##### TASK INPUT #####

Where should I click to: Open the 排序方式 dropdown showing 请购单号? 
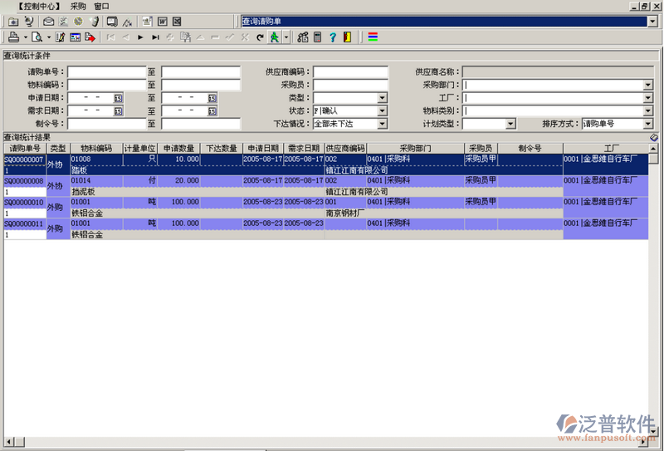click(x=648, y=124)
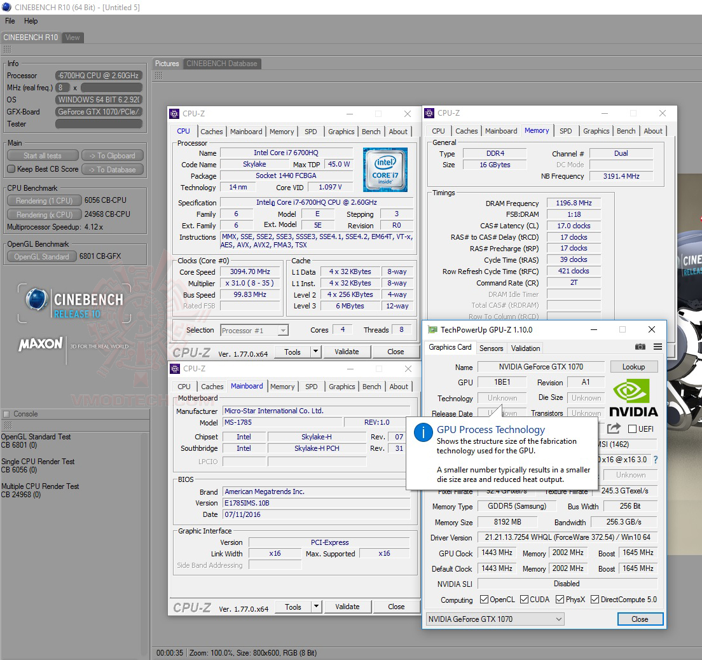Click the Lookup button in GPU-Z
This screenshot has height=660, width=702.
633,367
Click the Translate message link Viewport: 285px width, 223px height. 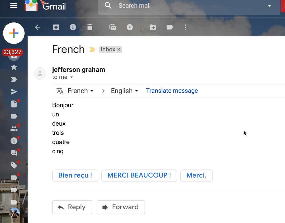click(x=172, y=91)
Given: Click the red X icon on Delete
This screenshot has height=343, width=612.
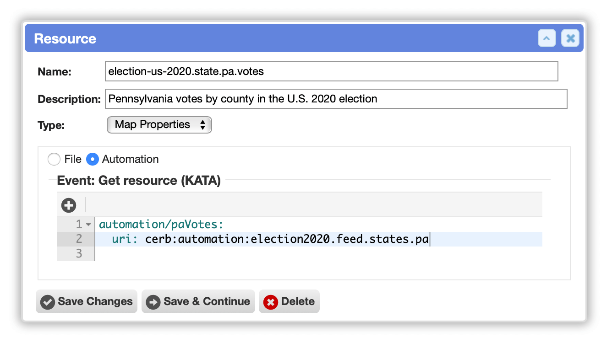Looking at the screenshot, I should [271, 302].
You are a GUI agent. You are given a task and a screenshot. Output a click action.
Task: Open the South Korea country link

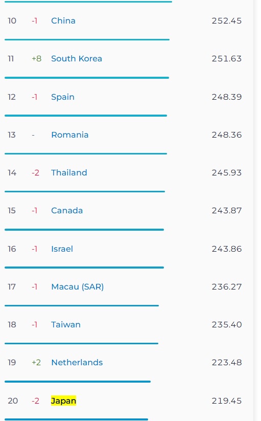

#####

__PROBLEM TO WORK ON__. The required output is every line from the one containing "You are a GUI" through the last line of the records, inclusive, reproduced exactly and without pictures.

__EXERCISE OUTPUT__.
You are a GUI agent. You are given a task and a screenshot. Output a click action.
Task: Open the South Korea country link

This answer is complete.